Neural Machine Translation with Code

Table of content

  • Machine Translation
  • Statistical Machine Translation
  • Neural Machine Translation
  • Encoder
  • Decoder
  • Attention Mechanism
  • Training
  • Complete Code for translating of German phrases to English in Keras

Machine Translation?

Machine translation is the task of automatically converting source text in one language to text in another language.

In a machine translation task, the input already consists of a sequence of symbols in some language, and the computer program must convert this into a sequence of symbols in another language.

Given a sequence of text in a source language, there is no one single best translation of that text to another language. This is because of the natural ambiguity and flexibility of human language. This makes the challenge of automatic machine translation difficult, perhaps one of the most difficult in artificial intelligence:

The fact is that accurate translation requires background knowledge in order to resolve ambiguity and establish the content of the sentence.

Classical machine translation methods often involve rules for converting text in the source language to the target language. The rules are often developed by linguists and may operate at the lexical, syntactic, or semantic level.

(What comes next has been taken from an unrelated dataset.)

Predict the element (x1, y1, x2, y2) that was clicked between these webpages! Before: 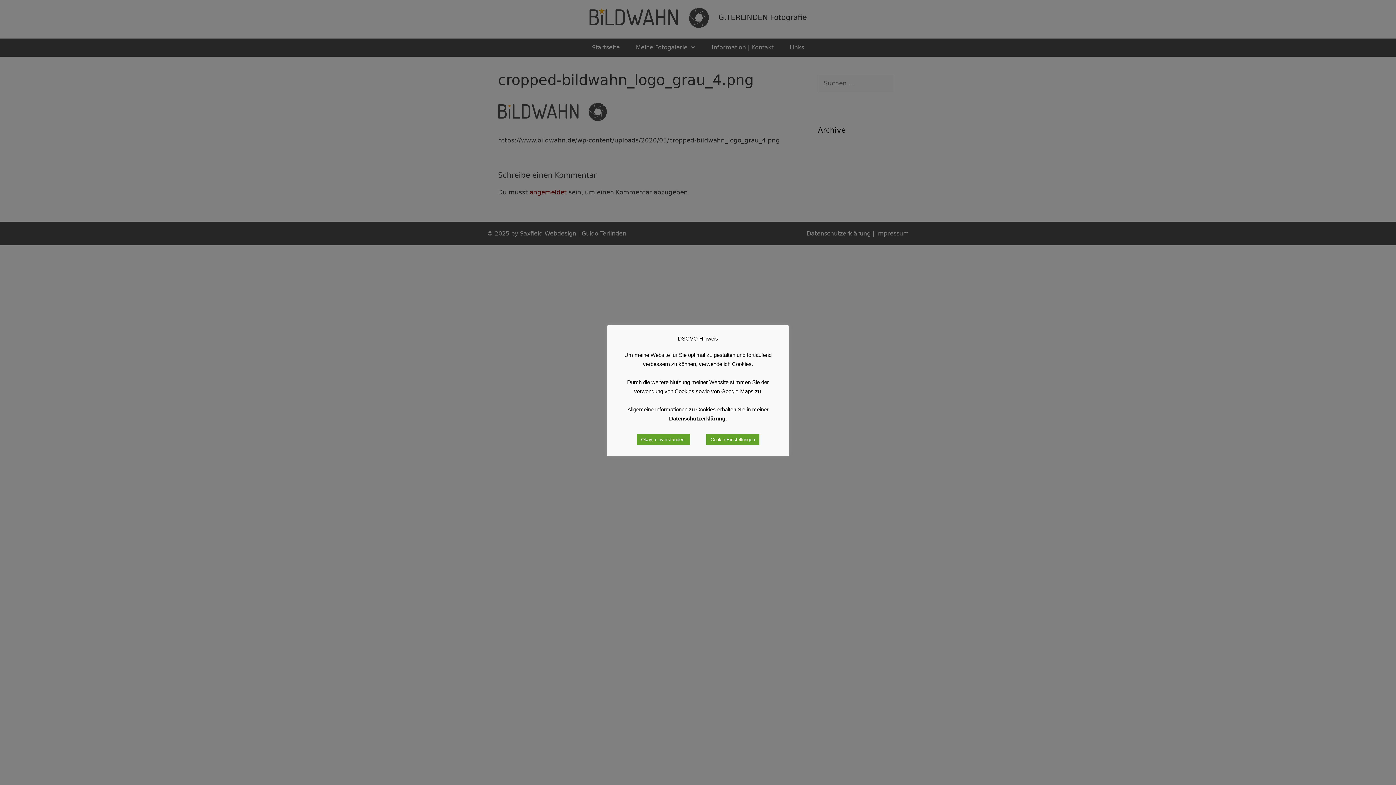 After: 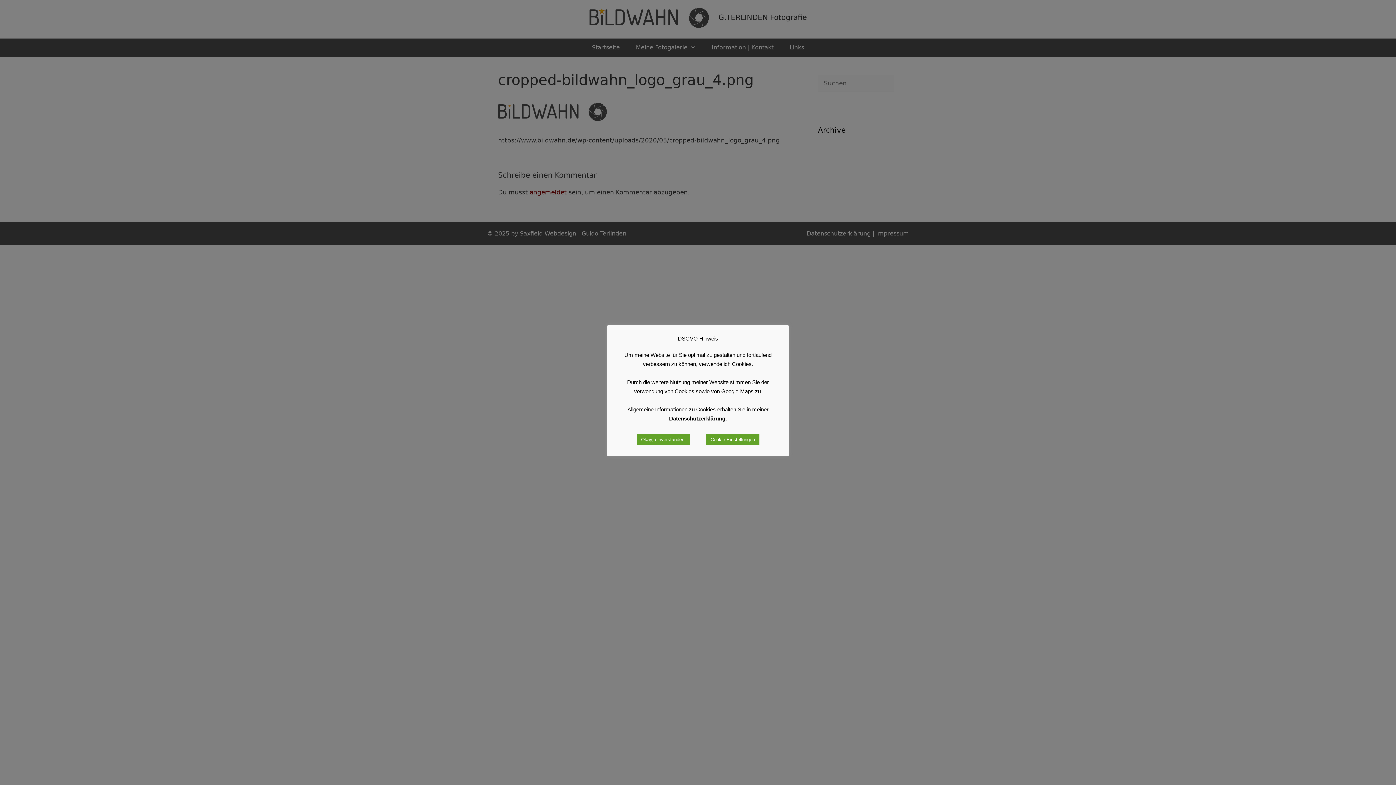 Action: label: Datenschutzerklärung bbox: (669, 415, 725, 421)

This focus on rules gives the name to this area of study: Rule-based Machine Translation, or RBMT.

RBMT is characterized with the explicit use and manual creation of linguistically informed rules and representations.

The key limitations of the classical machine translation approaches are both the expertise required to develop the rules, and the vast number of rules and exceptions required.

Statistical Machine Translation?

Statistical machine translation, or SMT for short, is the use of statistical models that learn to translate text from a source language to a target language gives a large corpus of examples.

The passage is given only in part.